* **Provided text**
----------

Professor makes his mark on Black (and Black Jewish) history
World-renowned philosopher has mentored scores of Black and Jewish studies scholars
Lewis R. Gordon is a world-renowned philosopher, not a history professor. But his impact on Black history and Black Jewish history in particular has been profound.
The head of the philosophy department at the University of Connecticut, Gordon, 60, previously founded and directed the Center for Afro-Jewish Studies at Temple University. And before coming to Temple in 2004, he created and led the Africana Studies Department at Brown University.
Along the way, he’s mentored scores of students, many of whom have gone on to do serious scholarly work in Jewish studies. One is Walter Isaac, a member of a Hebrew Israelite group not popularly associated with serious academic study. After graduating Yale, Isaac became a research fellow under Gordon at Brown and later followed him to Temple to earn his doctorate.
“He has definitely had a major impact on many areas of intellectual life — including American Judaism.”
— Walter Isaac
“I was researching the influence of the Cardozo family in the creation of Rhode Island’s Hebrew Israelite communities. I was also looking for mentors to help oversee my doctoral-level research in Jewish studies,” said Isaac, who teaches at the University of Tennessee Knoxville and is an ordained Universalist rabbi.
“At that time, most Jewish studies programs — including some heavily funded ones with world-renowned scholars — simply weren’t interested in using resources to study the problems faced by either African diaspora populations of Hebrew ancestry,” Isaac said, calling Gordon a welcome exception.
“Dr. Gordon saw the value in the work I was doing. He has definitely had a major impact on many areas of intellectual life — including American Judaism,” continued Isaac, who has gone on to produce scholarly works on Hebrew Israelites, as has another of Gordon’s Temple proteges, Andre Key of Claflin University.
Along with his classroom progeny, Gordon himself has written extensively about Jews of color, including a 2016 paper in the journal American Jewish History about the subject as an academic discipline, “Rarely Kosher: Studying Jews of Color in North America.”
Joining the University of Connecticut in 2013 and becoming the Philosophy Department head seven years later, Gordon also has appointments with the school’s departments of Judaic Studies, Caribbean, Latinx, and Latin American Studies, Women’s Gender and Sexuality Studies and its Institute for Brain and Cognitive Science.

----------

* **Data section**

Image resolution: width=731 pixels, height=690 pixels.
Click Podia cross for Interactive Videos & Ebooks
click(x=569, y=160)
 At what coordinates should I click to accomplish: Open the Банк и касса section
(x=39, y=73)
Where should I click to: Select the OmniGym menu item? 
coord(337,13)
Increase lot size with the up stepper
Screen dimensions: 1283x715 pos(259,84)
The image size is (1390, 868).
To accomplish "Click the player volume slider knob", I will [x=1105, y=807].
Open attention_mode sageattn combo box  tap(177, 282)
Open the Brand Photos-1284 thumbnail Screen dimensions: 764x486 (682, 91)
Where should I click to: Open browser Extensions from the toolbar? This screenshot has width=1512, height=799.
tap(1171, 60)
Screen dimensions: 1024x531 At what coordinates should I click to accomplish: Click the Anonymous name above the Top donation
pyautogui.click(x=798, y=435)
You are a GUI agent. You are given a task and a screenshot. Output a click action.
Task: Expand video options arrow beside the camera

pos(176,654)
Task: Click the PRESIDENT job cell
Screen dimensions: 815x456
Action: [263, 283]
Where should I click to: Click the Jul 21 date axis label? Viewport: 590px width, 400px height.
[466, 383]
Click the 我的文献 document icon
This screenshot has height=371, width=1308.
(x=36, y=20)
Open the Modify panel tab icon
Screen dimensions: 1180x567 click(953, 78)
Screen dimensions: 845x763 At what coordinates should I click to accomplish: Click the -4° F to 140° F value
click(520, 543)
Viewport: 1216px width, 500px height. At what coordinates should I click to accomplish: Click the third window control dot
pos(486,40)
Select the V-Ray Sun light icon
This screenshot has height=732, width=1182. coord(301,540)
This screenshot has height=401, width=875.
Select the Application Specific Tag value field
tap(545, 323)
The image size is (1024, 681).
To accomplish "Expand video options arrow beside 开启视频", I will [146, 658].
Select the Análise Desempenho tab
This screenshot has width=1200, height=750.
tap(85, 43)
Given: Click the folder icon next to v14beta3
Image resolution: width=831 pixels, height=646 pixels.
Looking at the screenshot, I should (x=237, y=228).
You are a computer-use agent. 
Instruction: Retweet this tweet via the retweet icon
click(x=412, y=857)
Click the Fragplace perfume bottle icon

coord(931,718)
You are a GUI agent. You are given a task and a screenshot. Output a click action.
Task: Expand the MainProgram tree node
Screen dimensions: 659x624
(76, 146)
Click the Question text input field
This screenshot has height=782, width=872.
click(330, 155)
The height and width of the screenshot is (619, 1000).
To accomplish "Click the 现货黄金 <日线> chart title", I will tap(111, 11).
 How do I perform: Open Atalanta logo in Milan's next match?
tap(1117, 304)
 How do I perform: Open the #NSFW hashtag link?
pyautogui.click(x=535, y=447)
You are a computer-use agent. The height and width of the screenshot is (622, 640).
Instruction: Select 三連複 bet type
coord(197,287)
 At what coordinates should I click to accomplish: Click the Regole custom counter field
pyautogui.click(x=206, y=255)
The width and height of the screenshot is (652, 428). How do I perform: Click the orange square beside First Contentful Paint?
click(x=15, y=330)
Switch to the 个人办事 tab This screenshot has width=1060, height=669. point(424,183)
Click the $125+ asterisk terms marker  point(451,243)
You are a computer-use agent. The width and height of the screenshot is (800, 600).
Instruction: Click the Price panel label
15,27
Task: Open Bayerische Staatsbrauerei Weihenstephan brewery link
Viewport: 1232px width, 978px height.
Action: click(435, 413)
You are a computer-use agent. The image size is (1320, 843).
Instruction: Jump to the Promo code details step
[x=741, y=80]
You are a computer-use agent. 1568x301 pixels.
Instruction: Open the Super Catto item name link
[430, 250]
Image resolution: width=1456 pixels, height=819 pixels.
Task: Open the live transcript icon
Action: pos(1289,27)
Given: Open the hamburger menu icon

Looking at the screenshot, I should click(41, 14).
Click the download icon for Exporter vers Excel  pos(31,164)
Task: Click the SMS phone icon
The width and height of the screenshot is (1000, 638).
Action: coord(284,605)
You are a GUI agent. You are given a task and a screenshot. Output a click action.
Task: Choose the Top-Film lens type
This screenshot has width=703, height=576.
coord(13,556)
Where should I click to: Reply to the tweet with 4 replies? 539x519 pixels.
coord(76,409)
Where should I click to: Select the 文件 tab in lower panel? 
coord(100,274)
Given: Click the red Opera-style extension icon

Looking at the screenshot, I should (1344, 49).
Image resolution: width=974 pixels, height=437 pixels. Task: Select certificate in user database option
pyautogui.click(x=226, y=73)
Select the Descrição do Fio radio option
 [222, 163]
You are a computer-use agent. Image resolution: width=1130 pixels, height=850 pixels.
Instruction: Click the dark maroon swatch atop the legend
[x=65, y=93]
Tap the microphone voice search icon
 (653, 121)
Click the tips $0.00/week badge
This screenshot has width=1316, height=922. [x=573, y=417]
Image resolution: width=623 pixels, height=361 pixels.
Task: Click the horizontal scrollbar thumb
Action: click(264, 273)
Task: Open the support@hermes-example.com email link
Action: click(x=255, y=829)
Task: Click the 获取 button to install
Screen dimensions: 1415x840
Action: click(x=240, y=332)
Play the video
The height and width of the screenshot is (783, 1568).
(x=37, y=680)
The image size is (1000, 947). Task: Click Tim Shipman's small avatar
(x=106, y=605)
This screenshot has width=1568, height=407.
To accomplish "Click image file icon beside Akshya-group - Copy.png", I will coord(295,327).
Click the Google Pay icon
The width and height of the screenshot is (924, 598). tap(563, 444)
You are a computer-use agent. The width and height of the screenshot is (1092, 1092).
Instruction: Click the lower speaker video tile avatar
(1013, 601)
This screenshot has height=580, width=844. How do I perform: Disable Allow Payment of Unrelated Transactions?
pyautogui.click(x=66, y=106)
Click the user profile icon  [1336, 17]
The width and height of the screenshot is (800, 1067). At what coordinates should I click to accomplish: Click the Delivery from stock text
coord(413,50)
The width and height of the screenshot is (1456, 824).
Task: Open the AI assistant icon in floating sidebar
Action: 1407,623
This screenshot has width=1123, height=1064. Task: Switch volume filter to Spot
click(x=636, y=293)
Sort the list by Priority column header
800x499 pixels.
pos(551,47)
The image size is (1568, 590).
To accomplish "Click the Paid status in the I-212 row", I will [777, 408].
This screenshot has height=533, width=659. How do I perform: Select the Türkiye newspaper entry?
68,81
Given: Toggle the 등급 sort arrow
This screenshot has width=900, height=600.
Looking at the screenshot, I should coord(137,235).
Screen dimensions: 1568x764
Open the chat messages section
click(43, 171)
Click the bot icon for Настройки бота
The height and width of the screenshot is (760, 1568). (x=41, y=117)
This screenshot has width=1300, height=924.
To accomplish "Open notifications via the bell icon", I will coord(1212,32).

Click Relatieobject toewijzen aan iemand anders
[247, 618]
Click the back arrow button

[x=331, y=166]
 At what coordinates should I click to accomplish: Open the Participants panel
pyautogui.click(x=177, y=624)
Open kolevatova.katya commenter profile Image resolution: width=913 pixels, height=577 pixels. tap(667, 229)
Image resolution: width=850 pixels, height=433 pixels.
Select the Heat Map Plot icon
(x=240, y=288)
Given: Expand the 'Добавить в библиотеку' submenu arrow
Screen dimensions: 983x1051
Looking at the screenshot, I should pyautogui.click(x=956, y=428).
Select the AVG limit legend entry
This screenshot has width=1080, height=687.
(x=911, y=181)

----------

* **To-do list**
A. Set down the passage of the Lewis R. Gordon article from "Professor makes his" up to and including "at Brown University.", word for word.
B. Carry the article on philosopher Lewis R. Gordon forward from its final sentence.

* **Set of answers**
A.
Professor makes his mark on Black (and Black Jewish) history
World-renowned philosopher has mentored scores of Black and Jewish studies scholars
Lewis R. Gordon is a world-renowned philosopher, not a history professor. But his impact on Black history and Black Jewish history in particular has been profound.
The head of the philosophy department at the University of Connecticut, Gordon, 60, previously founded and directed the Center for Afro-Jewish Studies at Temple University. And before coming to Temple in 2004, he created and led the Africana Studies Department at Brown University.

B.
His seminal work is What Fanon Said: A Philosophical Introduction to his Life and Thought, and he is an expert, if not the expert, on the Black Caribbean existentialist, drawing from his own roots.
Early Life
Gordon’s roots begin in Kingston, Jamaica, where he was born to a Sephardic and Mizrahi mother and a Chinese and African father. Their Jewishness was centered in their home.
“My family’s experience is something I’ve seen all over the world — it’s very familiar in places where you have people who are Jewish in a heavily Christian environment,” Gordon said in an interview. “So, we worshipped at home. The prohibitions around food and the way it’s prepared, the way you wash the house — the history we talked about — those things were so much part of our identity that we wouldn’t call the actions Jewish, or the moment Jewish. It was just a way of life, so natural and normal among my family members.”
That sense of normalcy was challenged when Gordon moved to Bronx, New York, at age 9.
“The way I thought of Jewish people was the way I thought of Jewish Jamaican people,” he said. Coming to the states was a rude awakening.
“You see people who look like some of your relatives, and you talk to them. But they’re not talking to you — they’re white, you’re Black.” He didn’t understand this new dynamic of “white Jews versus every other Jew. At the same time, I saw people throw pennies at Jewish kids and wondered what that was about. The behavior of white people struck me as very odd.”
He found acceptance with public school teachers who were Jewish but didn’t call themselves white. In the eighth grade, a Jewish teacher, Ms. Fierman, gave him a copy of The Autobiography of Malcolm X.
“I repeatedly came across a seamlessness between Jewish thought and Black thought.”
Scholarly pursuits
Determined to understand these dynamics, Gordon steeped himself in Jewish studies, first with his uncles and grandmother, then through varied Jewish political organizations in New York. He earned a bachelor’s degree from Lehman College of the City University of New York and two master’s degrees and his Ph.D. from Yale.
“Because I’m also a philosopher, when I go through Jewish studies it’s not just about the minutiae, historical events, or complex questions about demography and movement. I also went to the ideas, and I repeatedly came across a seamlessness between Jewish thought and Black thought,” he said.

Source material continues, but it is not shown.